The Dutch company failed to pay under the “framework agreement” and was sued in London by the English company, this litigation settling on the basis of an agreement to pay US $14m. The trustees obtained an injunction freezing that sum before it could be paid over to the English company, their underlying claim being that it actually belonged to the bankrupt, or at least that he had an interest in it, or in the English company.
Unless the court intervened to suspend discharge, the bankruptcy was due to expire before this claim could be heard.
The trustees maintained that the bankrupt’s refusal to accept that he had some sort of interest, and the answers he had given in support of this denial, amounted to a breach of his obligation, as a person in bankruptcy, to give them a full account of his affairs. They relied on various alleged inconsistencies in his explanations and between those explanations and things said on his behalf in other contexts, and on what they claimed was the implausibility of his account.

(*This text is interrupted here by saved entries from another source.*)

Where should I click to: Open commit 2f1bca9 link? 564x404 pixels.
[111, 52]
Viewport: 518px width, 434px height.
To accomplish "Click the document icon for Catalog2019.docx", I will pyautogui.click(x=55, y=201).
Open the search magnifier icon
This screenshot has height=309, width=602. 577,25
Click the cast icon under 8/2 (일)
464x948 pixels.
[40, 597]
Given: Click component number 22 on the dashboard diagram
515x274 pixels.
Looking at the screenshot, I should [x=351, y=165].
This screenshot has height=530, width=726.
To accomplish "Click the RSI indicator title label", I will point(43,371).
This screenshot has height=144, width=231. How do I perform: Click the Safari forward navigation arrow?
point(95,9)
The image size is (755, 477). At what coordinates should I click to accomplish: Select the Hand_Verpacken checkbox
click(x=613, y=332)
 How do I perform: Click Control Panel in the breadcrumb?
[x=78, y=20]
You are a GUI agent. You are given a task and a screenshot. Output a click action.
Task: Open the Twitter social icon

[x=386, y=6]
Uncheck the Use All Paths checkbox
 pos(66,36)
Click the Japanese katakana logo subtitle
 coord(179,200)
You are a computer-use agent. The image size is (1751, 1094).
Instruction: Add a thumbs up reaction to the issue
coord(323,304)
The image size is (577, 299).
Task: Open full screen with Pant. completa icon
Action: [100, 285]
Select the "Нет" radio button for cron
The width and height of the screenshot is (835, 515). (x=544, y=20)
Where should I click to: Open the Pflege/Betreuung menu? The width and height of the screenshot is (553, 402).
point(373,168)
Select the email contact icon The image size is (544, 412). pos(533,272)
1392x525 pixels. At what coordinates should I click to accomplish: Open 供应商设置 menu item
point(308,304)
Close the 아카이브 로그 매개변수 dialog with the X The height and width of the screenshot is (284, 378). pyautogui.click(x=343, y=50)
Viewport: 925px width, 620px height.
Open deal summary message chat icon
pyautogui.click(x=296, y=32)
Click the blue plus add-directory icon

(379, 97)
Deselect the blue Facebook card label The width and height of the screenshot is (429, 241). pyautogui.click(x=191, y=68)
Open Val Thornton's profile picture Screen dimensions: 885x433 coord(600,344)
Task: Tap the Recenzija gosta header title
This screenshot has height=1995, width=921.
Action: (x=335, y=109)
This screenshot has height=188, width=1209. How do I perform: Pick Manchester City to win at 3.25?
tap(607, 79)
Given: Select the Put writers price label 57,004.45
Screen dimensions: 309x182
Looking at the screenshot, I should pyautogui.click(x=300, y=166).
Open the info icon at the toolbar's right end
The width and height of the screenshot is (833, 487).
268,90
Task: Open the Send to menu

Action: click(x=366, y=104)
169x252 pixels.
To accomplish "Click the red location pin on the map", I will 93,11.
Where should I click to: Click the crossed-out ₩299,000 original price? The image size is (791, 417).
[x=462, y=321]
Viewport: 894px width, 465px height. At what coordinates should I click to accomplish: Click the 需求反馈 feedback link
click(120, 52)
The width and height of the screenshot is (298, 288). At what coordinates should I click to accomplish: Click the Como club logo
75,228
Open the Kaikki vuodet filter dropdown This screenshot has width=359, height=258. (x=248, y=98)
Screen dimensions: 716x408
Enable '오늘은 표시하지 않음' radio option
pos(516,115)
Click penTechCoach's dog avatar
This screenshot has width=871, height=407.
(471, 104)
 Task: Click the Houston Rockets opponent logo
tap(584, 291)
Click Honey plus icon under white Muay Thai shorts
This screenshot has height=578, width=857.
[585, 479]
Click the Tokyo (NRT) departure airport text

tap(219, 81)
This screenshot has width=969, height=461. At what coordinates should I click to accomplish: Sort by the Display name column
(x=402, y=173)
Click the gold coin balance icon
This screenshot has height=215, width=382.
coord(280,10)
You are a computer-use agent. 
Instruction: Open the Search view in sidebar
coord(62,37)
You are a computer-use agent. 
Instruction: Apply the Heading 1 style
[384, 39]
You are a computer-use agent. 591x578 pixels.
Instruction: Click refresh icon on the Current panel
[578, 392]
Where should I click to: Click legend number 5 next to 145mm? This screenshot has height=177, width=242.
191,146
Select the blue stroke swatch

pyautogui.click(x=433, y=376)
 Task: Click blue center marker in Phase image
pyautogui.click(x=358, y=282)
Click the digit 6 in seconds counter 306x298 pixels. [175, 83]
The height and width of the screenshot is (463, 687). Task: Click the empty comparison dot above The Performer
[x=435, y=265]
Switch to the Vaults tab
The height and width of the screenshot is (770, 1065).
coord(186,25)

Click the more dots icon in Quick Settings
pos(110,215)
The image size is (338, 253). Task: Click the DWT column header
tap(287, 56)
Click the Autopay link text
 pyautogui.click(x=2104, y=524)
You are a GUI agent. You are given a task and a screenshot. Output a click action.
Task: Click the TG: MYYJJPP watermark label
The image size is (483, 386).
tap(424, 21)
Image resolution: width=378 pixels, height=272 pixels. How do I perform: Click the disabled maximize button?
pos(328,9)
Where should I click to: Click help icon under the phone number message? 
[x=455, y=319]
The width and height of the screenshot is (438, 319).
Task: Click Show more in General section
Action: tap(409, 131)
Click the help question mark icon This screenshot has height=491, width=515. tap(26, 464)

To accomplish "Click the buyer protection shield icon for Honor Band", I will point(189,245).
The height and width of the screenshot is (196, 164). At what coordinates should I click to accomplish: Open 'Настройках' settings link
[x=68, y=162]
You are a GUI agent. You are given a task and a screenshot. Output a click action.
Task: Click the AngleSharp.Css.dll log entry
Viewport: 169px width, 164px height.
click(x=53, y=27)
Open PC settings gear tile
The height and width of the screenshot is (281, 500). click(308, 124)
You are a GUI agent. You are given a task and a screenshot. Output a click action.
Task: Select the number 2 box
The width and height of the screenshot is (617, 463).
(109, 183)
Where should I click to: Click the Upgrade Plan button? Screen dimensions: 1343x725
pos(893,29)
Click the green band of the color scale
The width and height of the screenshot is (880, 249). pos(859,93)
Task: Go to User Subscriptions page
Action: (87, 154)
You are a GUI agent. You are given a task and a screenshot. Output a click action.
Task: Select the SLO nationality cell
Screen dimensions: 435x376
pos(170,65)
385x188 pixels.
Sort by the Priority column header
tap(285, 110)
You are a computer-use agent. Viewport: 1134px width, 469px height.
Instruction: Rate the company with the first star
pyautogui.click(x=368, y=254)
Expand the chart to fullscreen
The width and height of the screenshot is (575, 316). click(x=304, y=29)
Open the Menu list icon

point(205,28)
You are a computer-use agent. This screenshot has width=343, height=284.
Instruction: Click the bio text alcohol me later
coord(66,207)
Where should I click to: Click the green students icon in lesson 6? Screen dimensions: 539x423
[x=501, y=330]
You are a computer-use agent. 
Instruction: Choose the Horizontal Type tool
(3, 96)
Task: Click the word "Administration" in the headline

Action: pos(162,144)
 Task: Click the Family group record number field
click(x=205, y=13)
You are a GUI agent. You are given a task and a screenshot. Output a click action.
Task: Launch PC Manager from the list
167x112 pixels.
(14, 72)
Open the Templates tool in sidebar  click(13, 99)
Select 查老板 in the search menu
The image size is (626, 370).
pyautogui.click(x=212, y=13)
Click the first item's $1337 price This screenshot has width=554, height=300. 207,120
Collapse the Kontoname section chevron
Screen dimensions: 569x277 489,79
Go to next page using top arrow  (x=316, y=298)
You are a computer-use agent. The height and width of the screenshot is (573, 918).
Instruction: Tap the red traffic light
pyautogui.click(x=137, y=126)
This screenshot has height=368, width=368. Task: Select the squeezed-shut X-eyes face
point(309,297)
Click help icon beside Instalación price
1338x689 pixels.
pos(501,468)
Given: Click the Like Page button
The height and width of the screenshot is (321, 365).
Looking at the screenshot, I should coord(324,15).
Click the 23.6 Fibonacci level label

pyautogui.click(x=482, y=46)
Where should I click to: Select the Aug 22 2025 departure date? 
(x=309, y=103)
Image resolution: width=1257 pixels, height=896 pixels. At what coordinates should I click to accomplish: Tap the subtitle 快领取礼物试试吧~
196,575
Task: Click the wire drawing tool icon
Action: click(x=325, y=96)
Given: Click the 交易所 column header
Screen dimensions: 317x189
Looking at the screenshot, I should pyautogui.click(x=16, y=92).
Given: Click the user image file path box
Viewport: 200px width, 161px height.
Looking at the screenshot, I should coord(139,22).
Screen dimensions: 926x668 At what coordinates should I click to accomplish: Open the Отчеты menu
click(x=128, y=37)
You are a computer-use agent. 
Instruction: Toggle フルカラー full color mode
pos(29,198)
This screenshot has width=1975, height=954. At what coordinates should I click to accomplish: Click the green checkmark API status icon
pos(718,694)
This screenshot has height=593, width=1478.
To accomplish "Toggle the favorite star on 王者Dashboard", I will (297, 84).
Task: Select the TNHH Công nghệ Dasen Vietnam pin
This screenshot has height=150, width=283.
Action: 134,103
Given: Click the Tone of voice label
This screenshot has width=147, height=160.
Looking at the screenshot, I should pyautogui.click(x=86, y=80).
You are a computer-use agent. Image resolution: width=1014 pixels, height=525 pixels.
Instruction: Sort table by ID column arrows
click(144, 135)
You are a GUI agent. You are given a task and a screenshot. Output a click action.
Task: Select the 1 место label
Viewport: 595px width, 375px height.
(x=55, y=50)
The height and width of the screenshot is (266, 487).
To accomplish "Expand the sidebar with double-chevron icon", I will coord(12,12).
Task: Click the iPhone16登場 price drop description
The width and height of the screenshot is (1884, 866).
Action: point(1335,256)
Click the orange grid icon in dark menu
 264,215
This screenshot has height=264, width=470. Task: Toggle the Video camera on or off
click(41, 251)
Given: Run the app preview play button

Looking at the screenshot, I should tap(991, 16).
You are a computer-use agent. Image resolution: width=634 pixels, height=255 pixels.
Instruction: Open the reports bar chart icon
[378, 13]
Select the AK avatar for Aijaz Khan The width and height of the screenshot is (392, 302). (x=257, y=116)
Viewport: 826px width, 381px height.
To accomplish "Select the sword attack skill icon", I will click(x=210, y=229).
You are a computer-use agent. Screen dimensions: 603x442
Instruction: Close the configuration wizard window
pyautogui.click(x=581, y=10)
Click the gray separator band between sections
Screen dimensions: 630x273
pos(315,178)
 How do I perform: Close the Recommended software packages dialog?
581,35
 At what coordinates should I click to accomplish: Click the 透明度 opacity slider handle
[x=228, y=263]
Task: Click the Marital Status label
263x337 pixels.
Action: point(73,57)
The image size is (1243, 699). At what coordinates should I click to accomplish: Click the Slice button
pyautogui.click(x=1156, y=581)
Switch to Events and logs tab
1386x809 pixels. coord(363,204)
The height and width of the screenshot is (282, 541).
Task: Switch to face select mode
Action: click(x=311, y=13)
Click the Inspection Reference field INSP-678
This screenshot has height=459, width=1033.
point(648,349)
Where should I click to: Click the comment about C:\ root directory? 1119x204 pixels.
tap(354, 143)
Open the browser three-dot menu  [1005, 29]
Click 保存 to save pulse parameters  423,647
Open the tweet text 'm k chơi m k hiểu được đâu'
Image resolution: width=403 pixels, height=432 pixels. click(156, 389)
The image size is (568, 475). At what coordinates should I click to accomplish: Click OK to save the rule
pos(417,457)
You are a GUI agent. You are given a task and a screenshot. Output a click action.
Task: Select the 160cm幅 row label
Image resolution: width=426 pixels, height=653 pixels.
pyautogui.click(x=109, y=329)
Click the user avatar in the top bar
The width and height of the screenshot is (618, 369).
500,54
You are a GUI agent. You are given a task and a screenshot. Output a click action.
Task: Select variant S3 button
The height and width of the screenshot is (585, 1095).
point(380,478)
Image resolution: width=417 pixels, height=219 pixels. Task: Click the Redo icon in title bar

The court (Chief Registrar Baister) first considered the meaning of the words in section 279(4), “has failed or is failing to comply with an obligation”, which are generally understood to present a jurisdictional hurdle to an application to suspend the discharge of a bankrupt (Bramston v Haut [2012] EWCA Civ 1637, [2013] 1 W.L.R. 1720). The court held that the words should be construed entirely literally: any failure to comply with an obligation, even if purely historic and now corrected, was enough to give the court jurisdiction to suspend discharge. Thus, the fact there had been some non-cooperation initially, albeit unrelated to the complaint the trustees now made, was enough in the court’s view to give it jurisdiction to suspend the discharge further.
This left, however, the question of discretion. The court was not persuaded to exercise this discretion:
“Whilst I might share and sympathise with the applicants’ suspicions about the relationship between [the bankrupt] and [the English company], as Mr Registrar Nicholls rightly observed in Chadwick v Nash [2012] BPIR 70, suspicion is not enough. On an application of this kind the court will often give great weight to the views of a trustee, but it cannot abandon its role by simply adopting the trustee’s stance. I remind myself that interfering with a bankrupt’s expectation of discharge after the one year period provided for by the Insolvency Act is a serious interference with his rights and is not something to be done lightly” (para 51).
Although the court characterised the material relied on by the trustees as “very persuasive”, it was not so much so as to warrant disbelieving the bankrupt’s account in this context. The application was dismissed with costs.
Thomas Roe QC and Alexander Halban, instructed by Rosenblatt, represented Mr Trefilov.